# Исходный отрывок

=======

В XX веке на планете действительно произошли фундаментальные изменения. Приобретшие в последнее его десятилетие популярность формулы глобализации, конца истории, столкновения цивилизаций говорят о том, что ситуация достигла некоего качественного рубежа. История достаточно последовательно и логично развивалась на протяжении 300-400 лет в русле культуры Нового времени, – шел процесс становления национальных государств, формирования капиталистической экономики, колонизации и интернационализации окружающего мира, глобального распространения кодов секуляризации и эмансипации, гомогенизации мира…

Культура Модернити к тому времени уже сформировала собственную структуру общества, столь отличную от социальных схем общества традиционного, сословного. Предшествующая феодальная культура поддерживала статичную, сословную структуру, культура же Модернити предложила другую модель – открытую, эгалитарную, гораздо более динамичную и демократичную. Это была своего рода «культурная глобализация», в том смысле, что культура Нового времени, представляющая собой динамичную, секулярную ипостась христианской культуры, в той или иной форме охватывала всю планету, практически все заселенные человеком территории.

=======

# Извлечённые записи
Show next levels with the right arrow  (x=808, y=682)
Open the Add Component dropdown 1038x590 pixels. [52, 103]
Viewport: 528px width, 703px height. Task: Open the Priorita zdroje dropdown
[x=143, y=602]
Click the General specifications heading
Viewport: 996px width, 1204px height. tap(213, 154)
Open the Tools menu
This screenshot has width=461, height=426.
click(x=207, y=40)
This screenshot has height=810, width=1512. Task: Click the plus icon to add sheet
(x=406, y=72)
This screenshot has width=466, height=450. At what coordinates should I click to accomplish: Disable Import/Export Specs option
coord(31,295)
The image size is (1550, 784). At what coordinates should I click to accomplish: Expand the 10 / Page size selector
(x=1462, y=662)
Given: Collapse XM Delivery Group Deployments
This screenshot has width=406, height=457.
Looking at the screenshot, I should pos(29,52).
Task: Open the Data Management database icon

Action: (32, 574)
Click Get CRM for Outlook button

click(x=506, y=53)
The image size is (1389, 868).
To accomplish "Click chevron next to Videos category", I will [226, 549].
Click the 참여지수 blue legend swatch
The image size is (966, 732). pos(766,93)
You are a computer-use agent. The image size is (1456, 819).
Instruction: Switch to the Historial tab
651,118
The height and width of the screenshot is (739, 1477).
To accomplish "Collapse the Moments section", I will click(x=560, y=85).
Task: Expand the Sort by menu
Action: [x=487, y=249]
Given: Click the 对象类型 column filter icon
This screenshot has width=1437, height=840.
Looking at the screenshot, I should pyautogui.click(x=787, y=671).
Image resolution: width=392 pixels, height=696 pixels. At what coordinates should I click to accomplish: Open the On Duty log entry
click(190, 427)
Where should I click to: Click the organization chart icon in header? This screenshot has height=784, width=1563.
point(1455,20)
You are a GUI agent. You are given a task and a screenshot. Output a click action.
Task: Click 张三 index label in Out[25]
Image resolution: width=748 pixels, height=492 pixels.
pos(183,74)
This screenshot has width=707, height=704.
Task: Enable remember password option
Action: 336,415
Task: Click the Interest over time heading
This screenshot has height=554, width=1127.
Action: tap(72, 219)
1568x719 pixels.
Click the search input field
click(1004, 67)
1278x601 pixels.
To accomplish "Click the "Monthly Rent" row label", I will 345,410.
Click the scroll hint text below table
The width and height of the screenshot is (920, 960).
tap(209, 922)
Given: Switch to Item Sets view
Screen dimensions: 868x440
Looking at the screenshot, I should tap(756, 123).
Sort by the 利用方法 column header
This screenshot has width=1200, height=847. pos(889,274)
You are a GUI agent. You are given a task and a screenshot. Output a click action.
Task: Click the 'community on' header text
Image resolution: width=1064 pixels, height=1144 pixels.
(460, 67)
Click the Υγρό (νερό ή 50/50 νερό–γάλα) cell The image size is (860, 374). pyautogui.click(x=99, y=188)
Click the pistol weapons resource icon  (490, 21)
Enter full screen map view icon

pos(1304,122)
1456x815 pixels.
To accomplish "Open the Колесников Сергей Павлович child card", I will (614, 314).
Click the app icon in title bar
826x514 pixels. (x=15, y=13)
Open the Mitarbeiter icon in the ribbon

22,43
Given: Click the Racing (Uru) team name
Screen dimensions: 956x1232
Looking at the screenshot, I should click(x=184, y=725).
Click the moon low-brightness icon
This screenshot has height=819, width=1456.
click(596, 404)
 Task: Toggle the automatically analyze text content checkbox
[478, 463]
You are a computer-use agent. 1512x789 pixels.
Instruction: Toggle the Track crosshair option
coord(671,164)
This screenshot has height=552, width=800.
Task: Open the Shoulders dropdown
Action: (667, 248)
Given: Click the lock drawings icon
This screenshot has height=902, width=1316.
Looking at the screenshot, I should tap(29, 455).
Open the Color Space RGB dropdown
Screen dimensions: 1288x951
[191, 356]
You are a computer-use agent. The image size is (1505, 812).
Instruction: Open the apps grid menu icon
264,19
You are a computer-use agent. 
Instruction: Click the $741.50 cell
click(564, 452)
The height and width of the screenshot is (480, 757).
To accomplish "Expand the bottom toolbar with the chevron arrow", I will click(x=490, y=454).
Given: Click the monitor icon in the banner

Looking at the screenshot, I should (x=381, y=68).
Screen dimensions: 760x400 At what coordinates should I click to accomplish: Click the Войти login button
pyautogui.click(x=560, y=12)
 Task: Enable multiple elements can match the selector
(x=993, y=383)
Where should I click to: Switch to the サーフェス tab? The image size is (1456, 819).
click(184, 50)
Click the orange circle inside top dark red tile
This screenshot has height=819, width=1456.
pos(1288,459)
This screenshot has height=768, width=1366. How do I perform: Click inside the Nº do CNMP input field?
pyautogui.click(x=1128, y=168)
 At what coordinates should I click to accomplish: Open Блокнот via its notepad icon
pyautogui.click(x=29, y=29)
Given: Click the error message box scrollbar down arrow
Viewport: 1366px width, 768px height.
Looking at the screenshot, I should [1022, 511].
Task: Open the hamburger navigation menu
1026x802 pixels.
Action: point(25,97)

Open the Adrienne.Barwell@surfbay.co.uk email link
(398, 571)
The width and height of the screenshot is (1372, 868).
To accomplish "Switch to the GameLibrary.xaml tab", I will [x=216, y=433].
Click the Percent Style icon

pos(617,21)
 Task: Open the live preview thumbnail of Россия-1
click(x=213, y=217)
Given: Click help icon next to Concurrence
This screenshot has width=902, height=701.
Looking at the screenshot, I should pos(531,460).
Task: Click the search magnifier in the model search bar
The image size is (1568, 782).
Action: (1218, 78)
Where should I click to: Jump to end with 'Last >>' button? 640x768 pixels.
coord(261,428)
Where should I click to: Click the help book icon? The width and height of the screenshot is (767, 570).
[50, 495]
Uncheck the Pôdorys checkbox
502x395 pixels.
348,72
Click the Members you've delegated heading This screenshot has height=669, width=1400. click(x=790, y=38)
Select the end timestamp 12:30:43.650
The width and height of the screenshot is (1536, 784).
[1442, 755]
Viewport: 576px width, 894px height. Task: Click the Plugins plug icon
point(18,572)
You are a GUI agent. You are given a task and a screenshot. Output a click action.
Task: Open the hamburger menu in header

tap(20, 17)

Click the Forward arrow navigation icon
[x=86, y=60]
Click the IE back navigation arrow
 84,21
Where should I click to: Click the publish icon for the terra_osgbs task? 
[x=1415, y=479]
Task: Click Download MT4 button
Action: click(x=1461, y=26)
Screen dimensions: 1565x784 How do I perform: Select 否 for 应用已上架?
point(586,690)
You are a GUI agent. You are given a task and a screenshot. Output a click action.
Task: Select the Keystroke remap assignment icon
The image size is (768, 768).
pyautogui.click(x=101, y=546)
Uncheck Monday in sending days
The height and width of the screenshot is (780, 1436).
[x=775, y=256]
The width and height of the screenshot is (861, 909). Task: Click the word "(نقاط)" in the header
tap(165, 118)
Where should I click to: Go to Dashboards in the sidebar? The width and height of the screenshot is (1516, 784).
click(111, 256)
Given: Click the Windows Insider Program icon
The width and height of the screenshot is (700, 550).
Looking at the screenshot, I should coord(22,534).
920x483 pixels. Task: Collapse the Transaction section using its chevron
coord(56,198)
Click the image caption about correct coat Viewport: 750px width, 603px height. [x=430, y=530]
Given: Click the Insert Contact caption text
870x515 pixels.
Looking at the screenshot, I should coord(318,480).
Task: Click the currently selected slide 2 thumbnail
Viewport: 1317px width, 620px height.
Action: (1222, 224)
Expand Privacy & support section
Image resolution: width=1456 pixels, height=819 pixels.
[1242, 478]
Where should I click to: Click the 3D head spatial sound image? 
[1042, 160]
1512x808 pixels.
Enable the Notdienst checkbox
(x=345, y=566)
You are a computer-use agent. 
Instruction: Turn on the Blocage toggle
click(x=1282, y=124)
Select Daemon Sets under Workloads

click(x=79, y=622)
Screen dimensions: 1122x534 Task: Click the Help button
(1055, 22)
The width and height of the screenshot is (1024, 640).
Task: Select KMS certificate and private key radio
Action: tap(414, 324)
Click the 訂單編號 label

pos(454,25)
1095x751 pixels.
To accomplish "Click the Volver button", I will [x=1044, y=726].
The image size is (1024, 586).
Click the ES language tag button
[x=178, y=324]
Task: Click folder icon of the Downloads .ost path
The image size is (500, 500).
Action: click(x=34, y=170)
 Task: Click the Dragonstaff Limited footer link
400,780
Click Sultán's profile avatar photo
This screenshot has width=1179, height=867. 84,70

=======

# Задание 1
Определите, согласуется ли каждое утверждение с отрывком о культуре Нового времени, и подтвердите ответ «да» или «нет» точной цитатой из отрывка: (a) история в русле культуры Нового времени развивалась на протяжении 300-400 лет; (b) феодальная культура поддерживала открытую и динамичную структуру общества; (c) культура Нового времени охватывала лишь небольшую часть заселенных человеком территорий.
# Задание 2
Приведите продолжение отрывка о культуре Нового времени, начиная сразу после его последнего предложения.
Записи здесь никак не используются.

# Ответ 1
(a) Да: «История достаточно последовательно и логично развивалась на протяжении 300-400 лет в русле культуры Нового времени».
(b) Нет: «Предшествующая феодальная культура поддерживала статичную, сословную структуру».
(c) Нет: «в той или иной форме охватывала всю планету, практически все заселенные человеком территории».

# Ответ 2
Но одновременно на пике данного грандиозного процесса в ХХ веке, в североатлантической ойкумене, возник контур масштабного, системного кризиса, основанного на некотором историческом парадоксе. Промышленная деятельность и соответствующие экономические конструкции, выйдя за пределы национального государства, трансцендировали свое естество, по-новому расставив политические и социальные акценты. В результате, ближе к концу столетия, мир сотрясла глобальная социокультурная революция, перевернувшая основы прежней модели жизнеустройства.

 

2. Растраченный дар

Вудро Вильсон, американский президент-провидец, опустивший занавес над драмой Первой мировой войны, следующим образом провозглашал содержание наступавшей эпохи: «Нынешний век… является веком, отвергающим стандарты национального эгоизма, ранее правившего сообществами наций, и требует, чтобы они дали дорогу новому порядку вещей…» [3].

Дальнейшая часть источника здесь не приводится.